Hellraisers Journal – Saturday March 12, 1910
Mother Jones News Round-Up for February 1910, Part I:
-Found Fighting for Working Women of Philadelphia and Milwaukee

From the International Socialist Review of February 1910:

Fighting to Live
—–

By Tom A. Price.
—–

* * *

[Mother Jones in Philadelphia.]

Mother Jones. This little woman whose heart is as big as the nation and beats wholly for humanity, came to Philadelphia while the trumpet was still reverberating after the call to arms had been sounded. Under her bold leadership the fighters were organized before the manufacturers had fairly realized that their workers had at last been stung to revolt by the same lash which had so often driven them to slavery.

Mother Jones, ISR Cover crpd p673 ed, Feb 1910

In impassioned speech after impassioned speech Mother Jones urged the girls on to battle. Shaking her gray locks in defiance she pictured the scab in such a light that workers still shudder when they think of what she would have considered them had they remained in the slave pens of the manufacturers. Every man and woman and child who heard her poignantly regrets the fact that her almost ceaseless labors at last drove her to her bed where she now lies ill.

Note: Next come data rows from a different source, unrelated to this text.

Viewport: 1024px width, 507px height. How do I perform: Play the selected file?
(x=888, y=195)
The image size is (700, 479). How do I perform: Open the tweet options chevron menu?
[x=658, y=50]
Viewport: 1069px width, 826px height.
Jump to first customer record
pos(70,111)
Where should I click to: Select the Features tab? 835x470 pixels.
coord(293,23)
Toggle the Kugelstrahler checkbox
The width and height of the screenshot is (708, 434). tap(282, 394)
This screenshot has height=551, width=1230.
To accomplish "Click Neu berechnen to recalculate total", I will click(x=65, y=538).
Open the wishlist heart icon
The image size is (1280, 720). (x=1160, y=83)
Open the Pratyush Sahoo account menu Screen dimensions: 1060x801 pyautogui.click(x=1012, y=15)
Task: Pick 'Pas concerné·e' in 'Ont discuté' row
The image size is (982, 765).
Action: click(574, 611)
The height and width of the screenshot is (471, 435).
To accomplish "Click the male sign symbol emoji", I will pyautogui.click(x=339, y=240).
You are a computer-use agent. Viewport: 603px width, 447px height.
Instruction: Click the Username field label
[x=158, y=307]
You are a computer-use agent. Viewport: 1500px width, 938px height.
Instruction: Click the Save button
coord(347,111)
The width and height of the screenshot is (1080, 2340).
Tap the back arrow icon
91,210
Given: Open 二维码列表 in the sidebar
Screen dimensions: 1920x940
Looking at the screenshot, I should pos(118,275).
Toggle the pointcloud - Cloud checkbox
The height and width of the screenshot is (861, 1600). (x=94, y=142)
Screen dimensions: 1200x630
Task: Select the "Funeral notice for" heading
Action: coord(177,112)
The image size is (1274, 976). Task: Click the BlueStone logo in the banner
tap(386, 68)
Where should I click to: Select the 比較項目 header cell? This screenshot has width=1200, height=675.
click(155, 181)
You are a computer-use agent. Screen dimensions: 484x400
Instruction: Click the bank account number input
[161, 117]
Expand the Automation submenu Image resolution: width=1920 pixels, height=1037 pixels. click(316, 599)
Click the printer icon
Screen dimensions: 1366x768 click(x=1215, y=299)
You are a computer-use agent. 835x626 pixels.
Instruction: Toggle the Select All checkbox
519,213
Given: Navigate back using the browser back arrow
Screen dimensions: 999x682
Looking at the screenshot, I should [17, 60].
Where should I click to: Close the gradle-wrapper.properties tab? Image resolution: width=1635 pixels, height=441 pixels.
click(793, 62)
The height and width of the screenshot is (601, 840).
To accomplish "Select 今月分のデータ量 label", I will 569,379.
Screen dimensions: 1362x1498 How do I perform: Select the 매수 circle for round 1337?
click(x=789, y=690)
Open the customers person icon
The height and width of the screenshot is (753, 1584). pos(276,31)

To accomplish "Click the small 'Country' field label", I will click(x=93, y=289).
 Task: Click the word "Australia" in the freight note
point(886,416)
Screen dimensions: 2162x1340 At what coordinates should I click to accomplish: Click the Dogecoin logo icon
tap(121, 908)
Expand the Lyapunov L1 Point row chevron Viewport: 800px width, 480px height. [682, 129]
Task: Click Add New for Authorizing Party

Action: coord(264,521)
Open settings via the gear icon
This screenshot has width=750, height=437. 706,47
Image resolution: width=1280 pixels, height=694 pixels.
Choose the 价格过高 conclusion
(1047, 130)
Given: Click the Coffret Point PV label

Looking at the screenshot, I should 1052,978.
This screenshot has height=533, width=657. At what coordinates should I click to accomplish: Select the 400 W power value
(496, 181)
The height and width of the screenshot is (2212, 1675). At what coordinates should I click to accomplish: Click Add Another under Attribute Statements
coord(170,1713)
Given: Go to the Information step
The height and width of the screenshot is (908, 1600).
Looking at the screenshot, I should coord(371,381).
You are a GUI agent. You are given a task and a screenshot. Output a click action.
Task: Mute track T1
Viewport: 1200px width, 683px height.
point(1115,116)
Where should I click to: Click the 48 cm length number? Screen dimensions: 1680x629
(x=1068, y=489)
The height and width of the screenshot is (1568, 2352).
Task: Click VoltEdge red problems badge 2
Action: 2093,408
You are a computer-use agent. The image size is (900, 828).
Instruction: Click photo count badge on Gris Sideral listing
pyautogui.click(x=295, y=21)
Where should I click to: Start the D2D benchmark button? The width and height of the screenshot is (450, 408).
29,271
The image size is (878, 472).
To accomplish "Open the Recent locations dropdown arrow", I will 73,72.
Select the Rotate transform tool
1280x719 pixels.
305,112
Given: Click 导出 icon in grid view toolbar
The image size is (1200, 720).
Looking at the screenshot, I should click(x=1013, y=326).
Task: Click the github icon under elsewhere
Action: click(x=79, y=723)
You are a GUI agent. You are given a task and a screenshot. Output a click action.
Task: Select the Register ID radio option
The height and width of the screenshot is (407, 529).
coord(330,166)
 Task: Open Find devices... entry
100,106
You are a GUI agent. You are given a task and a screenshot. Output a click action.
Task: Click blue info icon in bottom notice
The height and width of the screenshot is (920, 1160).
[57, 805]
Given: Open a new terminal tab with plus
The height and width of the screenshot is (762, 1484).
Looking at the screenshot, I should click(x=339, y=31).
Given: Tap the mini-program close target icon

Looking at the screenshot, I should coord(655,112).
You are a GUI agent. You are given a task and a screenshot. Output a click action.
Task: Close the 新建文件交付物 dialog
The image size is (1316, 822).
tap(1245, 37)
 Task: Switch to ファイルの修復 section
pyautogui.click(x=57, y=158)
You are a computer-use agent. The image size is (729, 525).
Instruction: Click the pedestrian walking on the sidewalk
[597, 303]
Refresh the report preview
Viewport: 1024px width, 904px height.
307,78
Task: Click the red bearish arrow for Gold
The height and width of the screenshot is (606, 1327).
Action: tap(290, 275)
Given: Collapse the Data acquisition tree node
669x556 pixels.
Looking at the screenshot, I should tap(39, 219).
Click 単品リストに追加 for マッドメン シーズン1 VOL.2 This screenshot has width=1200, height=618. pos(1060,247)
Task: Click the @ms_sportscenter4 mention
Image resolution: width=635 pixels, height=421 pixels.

But she had instilled into the minds of her followers the spirit which prompted her to cross a continent to help them. That spirit remains and is holding in place the standard which she raised. It is leading the girls to every device possible to help the cause. Many of them are selling papers on the street that they may earn money to contribute to the union which they love.

* * *

[Photograph from cover of February Review.]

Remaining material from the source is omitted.